Маленькая Саша постоянно при маме, ничего, кроме зоны, она не видела.

Лилия вспоминает, как за ней долго ухаживал друг детства, но без взаимности. А когда угодила за решетку, старый друг был одним из немногих, кто поддержал. «Много лет он за мной гонялся. Нагнал в колонии. Здесь я за него вышла замуж, тут от него забеременела. И мне было гораздо спокойнее вынашивать ребенка, нежели на воле, да и воспитывать тоже. Муж надо мной смеется, говорит: «Ты размножаешься только в неволе», — продолжает Лилия.

У матерей, живущих с детьми, свой распорядок. Утром просыпаются, будят ребенка, кормят, одевают и отводят воспитателям в детский сад, а сами идут в промзону на работу. В ИК-1 большое производство, где осужденные шьют зимние куртки.

На промзоне мамы работают только одну смену — до 14:00. И забирают из садика малышей.

«Потом делаем что хотим. Кто-то гуляет, кто-то учится, кто-то отправляется на лекцию, родительское собрание. Удобно, что пока мы работаем, с детьми занимаются психологи, логопеды, развивают моторику, помогают с социальной адаптацией», — делится подробностями собеседница.

Шестеро из сорока шести

В центре сейчас 16 осужденных. Пока это предел - больше мест нет. Но в колонии еще 20 желающих попасть на совместное проживание с детьми. Ждут очереди. Их заявления лежат в ящике стола начальника центра Татьяны Шишигиной. Она в колонии с 1986 года. По долгу службы ей приходилось общаться с самыми разными мамами.

«Мы идеализируем подопечных: для нас они все очень хорошие. На тяжесть статьи, по которой они попали сюда, я даже не смотрю», — признается она.

Хотя отдельных особ вспоминает до сих пор с ужасом. Например, девушку, которая попала в колонию за то, что задушила родную бабушку колготками. «Это я простить не смогла. Велела всем приглядывать за ней, чтобы она из поля зрения никуда не пропадала со своим ребенком. Таких вещей я предпочитаю не знать. Простить, конечно, следовало, но мне было трудно», — говорит Татьяна.

Когда женщина с ребенком освобождается из колонии, органы опеки на месте уже ждут, чтобы поставить ее на учет. Первые месяцы сотрудники опеки звонят Шишигиной, сообщают, как складывается судьба ее бывших подопечных.

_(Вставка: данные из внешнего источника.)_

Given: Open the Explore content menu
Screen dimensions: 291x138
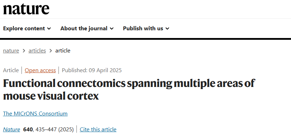Looking at the screenshot, I should [x=27, y=29].
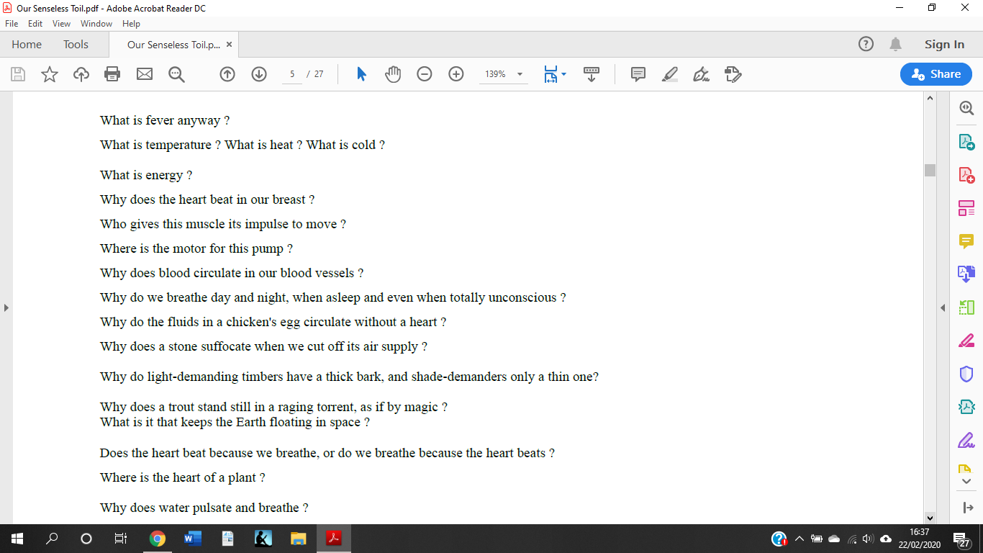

И это, говорит она, основная головная боль: «Мне главное, чтобы мама не запила, не вернулась к наркотикам, не украла ничего. Рецидивы мы не лечим, а они, к сожалению, бывают».

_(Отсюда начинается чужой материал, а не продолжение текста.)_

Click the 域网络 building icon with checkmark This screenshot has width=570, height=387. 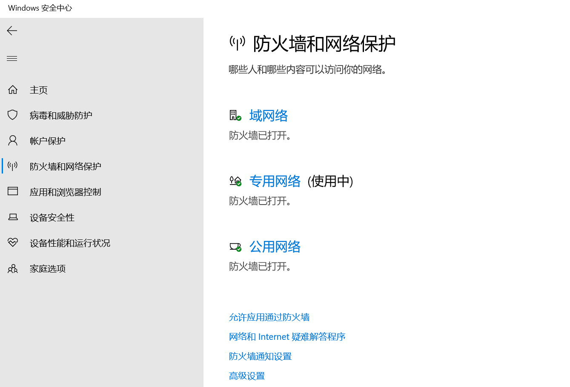(235, 115)
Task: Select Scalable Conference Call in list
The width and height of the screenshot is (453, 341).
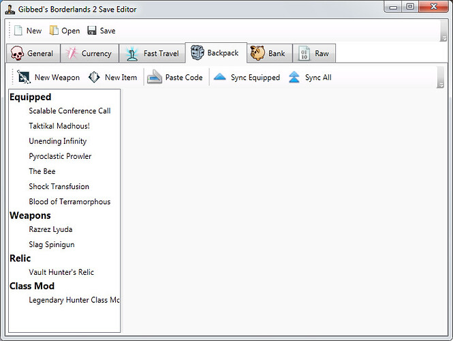Action: pos(69,111)
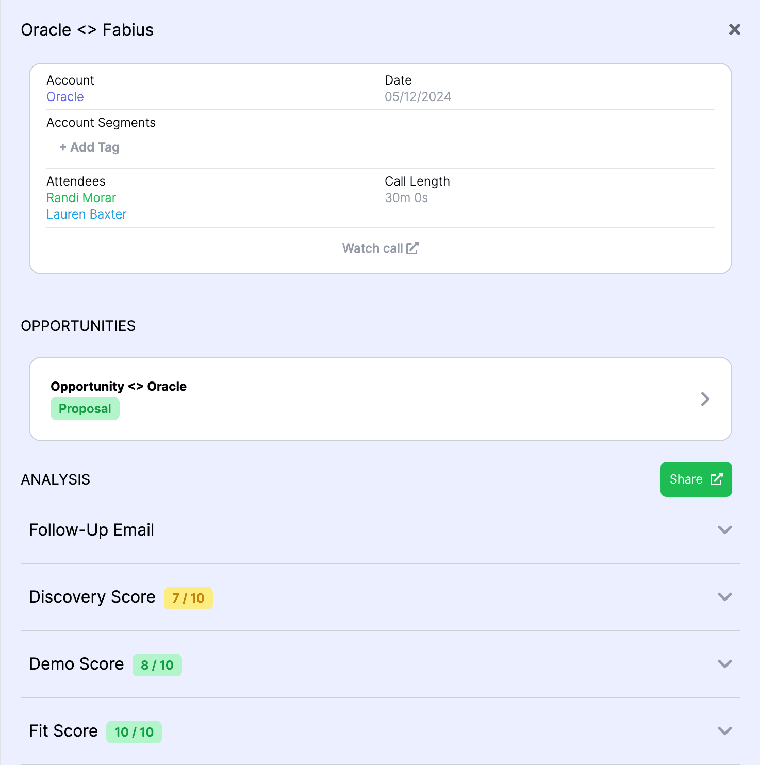Click the green Share button label
Viewport: 760px width, 765px height.
click(686, 479)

Если смотреть на сухую статистику, все в пределах нормы. С 2012 года через центр прошло 46 матерей с детьми, сегодня 25 детей живут в полных благополучных семьях, порядка десяти матерей воспитывают в одиночку, некоторые малыши остались с бабушками. Однако шесть детей - в детских домах. Это значит, объясняет Шишигина, что мать снова совершила преступление и попала за решетку, а ребенка забрать некому.

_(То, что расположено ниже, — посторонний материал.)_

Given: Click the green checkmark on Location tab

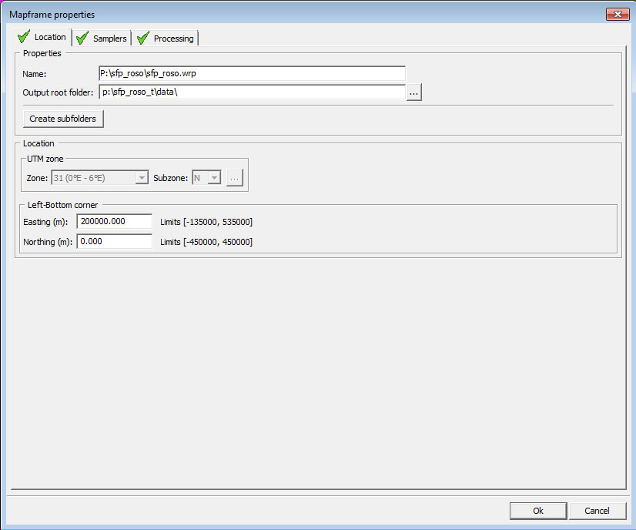Looking at the screenshot, I should pos(23,37).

«Есть женщины, на которых даже не подумаешь, — столько клялась, божилась, что выйдет и возьмется за ум. А через два года узнаю: сидит за торговлю наркотиками уже в другой колонии. Так много это или мало — шестеро из 46?» — задается вопросом Татьяна.

Любить ради «показухи»

Шишигина не раз сталкивалась с мамами, которые любят детей ради «показухи», но в центр совместного проживания они вряд ли попадут - не пройдут комиссию. Их дети так и живут в детском садике под присмотром воспитателей, а заключенные приходят туда в определенные часы ради галочки. «Просто в отряде ее заставили провести время с малышом. Садится в игровой комнате в сторонке, ребенок предоставлен сам себе. Вот такое бывает. Но, к счастью, подобных мамашек все меньше. Психологи и соцработники с ними контактируют, пробуждают в них материнские инстинкты», — объясняет начальник центра.